Exercise instructions:
A. Return everything from "In a preferred" down to "its cylindrical body." in the preform patent passage, copied word for word.
B. Answer these from the preform patent passage:
(i) What value is given for the half-angle M of the tapered portion of the external contour?
(ii) What does FIG. 1 represent?
(iii) What does the collar 6 serve for?

Still according to the invention, for the external contour of the bottom of the preform, the connection between the envelope of the outside cylindrical body and the envelope of the tapered surface, at point N, is in the form of a curved surface of which the radius RF corresponds to ½×(Ae) and may be of the same order as the radius RE of the spherical cap which forms the external contour of said bottom, said circular curved surface being such that it is tangent to said outside cylindrical envelope and said tapered section and acts to soften the edge at said connection point N.

In a preferred arrangement of the invention, the radius RE of the spherical cap of the external contour of the preform is on the order of 0.53×(Ae).

In another preferred arrangement of the invention, the half-angle M of the tapered portion of the external contour is on the order of 10°.

In another preferred arrangement of the invention, the radius RG of the toroidal area of the external contour of the preform, which extends between the spherical surface and the tapered envelope, is on the order of 0.32×(Ae).

In another preferred arrangement of the invention, the radius RH of the small central spherical cap of the internal contour of the preform is substantially equal to ½×(Ae), meaning to half the outside diameter Ae of its cylindrical body.

In another preferred arrangement of the invention, the radius RL of the toroidal area of the internal contour of the preform, which acts as the connection between the spherical area, which begins at the lower end of the inside cylindrical envelope, and the small central spherical cap, is on the order of 0.8×(K/2).

In another preferred arrangement of the invention, for the radius RI of the circle which is traced by the center Y of the arc of the circle generating the toroidal area acting as the connection between the spherical area, which begins at the lower end of the inside cylindrical envelope, and the central spherical cap, said radius RI has a value on the order of 0.07×(Ae).

In another preferred arrangement of the invention, the construction thickness D of the wall of the bottom of the preform, along its axis xx′, is on the order of 0.41×(C).

In another preferred arrangement of the invention, the thickness C of the preform along its axis xx′ is on the order of 1.02×(B).

The invention is detailed in a sufficiently clear and complete manner in the following description to allow its execution, accompanied by drawings in which:

FIG. 1 represents a bottle model which can be obtained from a preform according to the invention by a stretch-blow molding operation;

FIG. 2 represents what is referred to as the half-length L1 of the bottle and half-length L2 of the base of said bottle;

FIG. 3 represents a preform which is proportioned relative to the bottle model represented in FIG. 1;

FIG. 4 is a preform enlarged to show what is referred to as the half-length L3 of the preform and half-length L4 of the bottom of said preform;

FIG. 5 is an enlargement of the bottom of the preform to show the details of its internal contour and external contour as well as the details of the curve construction that generates these contours.

The bottle model 1, represented in FIG. 1, comprises an elongated body 2 which extends between a bottom 3 and its connection 4 with a neck 5. The bottom 3 which is represented is a relatively complex petaloid bottom. The neck 5 of the bottle, which corresponds to that of the preform used to produce it, conventionally and in the example illustrated comprises a collar 6 immediately above its connection 4 with the body 2; said neck 5 is arranged to have means 7, threading in this case, for accepting closure means (not represented) of the screw cap type. The collar 6 serves for the transport and/or retention of the container 1, or of the preform which is used to produce it, during certain steps in the production or packaging. However, for certain applications, collarless containers and therefore collarless preforms are possible and their transport and/or retention are achieved in other ways, the neck then having the primary function of accommodating the closure means. The bottom 3 comprises a base 8 consisting of several support points or areas.

Data shown:
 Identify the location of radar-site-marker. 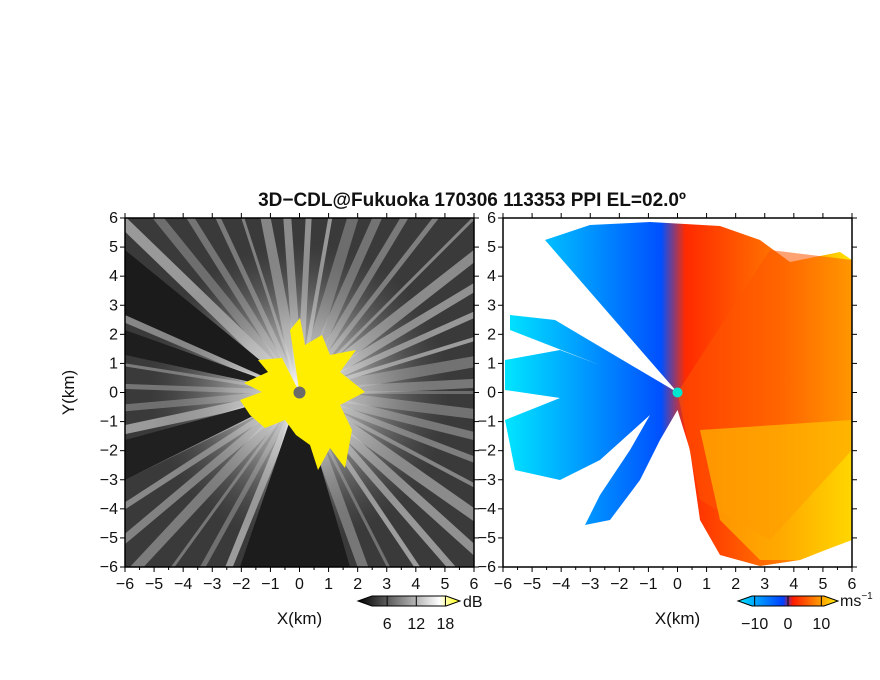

Solutions below:
A.
In a preferred arrangement of the invention, the radius RE of the spherical cap of the external contour of the preform is on the order of 0.53×(Ae).

In another preferred arrangement of the invention, the half-angle M of the tapered portion of the external contour is on the order of 10°.

In another preferred arrangement of the invention, the radius RG of the toroidal area of the external contour of the preform, which extends between the spherical surface and the tapered envelope, is on the order of 0.32×(Ae).

In another preferred arrangement of the invention, the radius RH of the small central spherical cap of the internal contour of the preform is substantially equal to ½×(Ae), meaning to half the outside diameter Ae of its cylindrical body.

B.
(i) On the order of 10°.
(ii) A bottle model which can be obtained from a preform according to the invention by a stretch-blow molding operation.
(iii) The transport and/or retention of the container 1, or of the preform used to produce it, during certain steps in the production or packaging.